There seems to already be what one might call a Pan-Latino cultural preference for more integrated medicine – and, a desire for ‘cultural continuity’ – and, more, sort of, gentler remedies (like herbs and vitamins, lifestyle changes).
I was repeatedly told that many Latino immigrants had a different attitude towards pain; in that, they didn’t necessarily seek to all out avoid it as much…psychologically or physically…And, some believe that experiencing certain types of pain make one stronger and provide the body with the means to heal more effectively or holistically.
There are some really neat studies going on about different attitudes Latino immigrants are bringing into our health systems right now; and, there have already been so many great ones done – specifically even on botanicas, which were the basis of my initiative.
UCLA is doing a lot of great work. I did a presentation for one of their workshops during my research; and, what they had put together was really inspiring.
IC: WHAT DIRECTION IS THE RESEARCH, AND YOUR RESEARCH, POINTING IN AS FAR AS SUPPORTING THE USE OF TIM ACROSS BROADER COMMUNITIES?
Dr. Parker: The research is painting a big picture that must take into account myriad perspectives and possibilities to explore ‘unintended consequences’.
Official efforts of legitimizing TIM in regional and national healthcare systems would of course lead to more… oversight… of some sort in – I don’t know if you can call it an ‘industry’ – but the community, perhaps. Some, as I’ve been told, would like it; some would not…
Interestingly, it was predominantly the women practitioners who agreed to speak with me for the study; and, as a distinct demographic within the community, they also demonstrated the most interest in communicating with more mainstream health service providers and building bridges.
That’s definitely a finding I should not leave out. It’s a finding in the context of my study. The women were generally more open, ready and willing, to connect with ‘outsiders’ (myself included). It would be great to explore this more.

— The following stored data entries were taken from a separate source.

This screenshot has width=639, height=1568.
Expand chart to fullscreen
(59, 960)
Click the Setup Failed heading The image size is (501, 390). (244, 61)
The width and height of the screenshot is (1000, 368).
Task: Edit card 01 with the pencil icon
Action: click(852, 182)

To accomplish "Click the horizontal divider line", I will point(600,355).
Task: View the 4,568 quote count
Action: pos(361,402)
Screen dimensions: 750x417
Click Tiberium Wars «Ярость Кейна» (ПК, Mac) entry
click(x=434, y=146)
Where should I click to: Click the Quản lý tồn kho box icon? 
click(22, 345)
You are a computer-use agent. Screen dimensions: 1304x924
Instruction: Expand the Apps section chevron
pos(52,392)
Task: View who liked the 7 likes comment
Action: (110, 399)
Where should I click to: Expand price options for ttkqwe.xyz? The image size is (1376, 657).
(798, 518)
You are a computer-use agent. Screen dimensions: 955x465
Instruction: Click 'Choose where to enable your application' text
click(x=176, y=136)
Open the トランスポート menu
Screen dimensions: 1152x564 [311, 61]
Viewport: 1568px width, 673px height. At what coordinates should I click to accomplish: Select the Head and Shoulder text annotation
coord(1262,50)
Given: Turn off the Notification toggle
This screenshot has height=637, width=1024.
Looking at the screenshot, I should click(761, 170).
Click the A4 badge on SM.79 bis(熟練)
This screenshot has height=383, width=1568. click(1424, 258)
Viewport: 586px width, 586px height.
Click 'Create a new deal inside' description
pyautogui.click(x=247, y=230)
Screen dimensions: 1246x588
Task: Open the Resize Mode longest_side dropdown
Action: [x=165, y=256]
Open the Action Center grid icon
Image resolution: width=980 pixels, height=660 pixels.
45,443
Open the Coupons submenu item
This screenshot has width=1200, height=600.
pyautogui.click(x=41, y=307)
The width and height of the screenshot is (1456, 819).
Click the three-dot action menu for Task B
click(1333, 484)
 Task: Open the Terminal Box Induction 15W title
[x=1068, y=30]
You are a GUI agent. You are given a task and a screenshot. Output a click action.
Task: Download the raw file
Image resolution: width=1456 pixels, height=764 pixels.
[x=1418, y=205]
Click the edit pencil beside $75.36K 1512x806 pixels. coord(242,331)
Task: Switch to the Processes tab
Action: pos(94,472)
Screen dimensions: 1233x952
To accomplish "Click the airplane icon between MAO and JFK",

IC: SO, WHAT ARE YOUR PERSONAL CONCLUSIONS AND / OR RECOMMENDATIONS FOR FUTURE RESEARCH?
Dr. Parker: Basically, if these community health workers want to network with government public health service providers, or public or private general practitioners, it could be to everyone’s benefit. If they don’t, that’s their choice. Opportunities and attitudes might be explored at a deeper level.
And, research on how to educate each health service culture about the other could be crucial.
There is still a lot of ignorance on the side of mainstream medicine regarding the natural treatments sold by botanicas. Often, a mainstream healthcare worker will advise a patient to discontinue an herbal treatment merely because they don’t know what it is or what it does (and, they reportedly do this to protect their license) – and, the reverse is sometimes true as well.
There wasn’t as much resistance to the idea of vaccinations as I expected to encounter. When you come from a country where not everyone gets all of the vaccines people, in the U.S. for example, take for granted (or, some resist)…Well, concerns about vaccines did not emerge in my experience within these communities. This might be an issue to explore.
Another big issue though, in the long game, is the patenting of any – inevitably – valuable natural treatments which might emerge from bringing more scrutiny on and legitimacy to TIM and TIM providers.
And even beyond patent issues, there can be issues of overharvesting and the depletion of natural medicines. There are other ways communities can be obstructed from accessing their ancestral medicines, too – once they are desired by the global market.
I like to think there is a balance which can be struck…with this…We’ll see.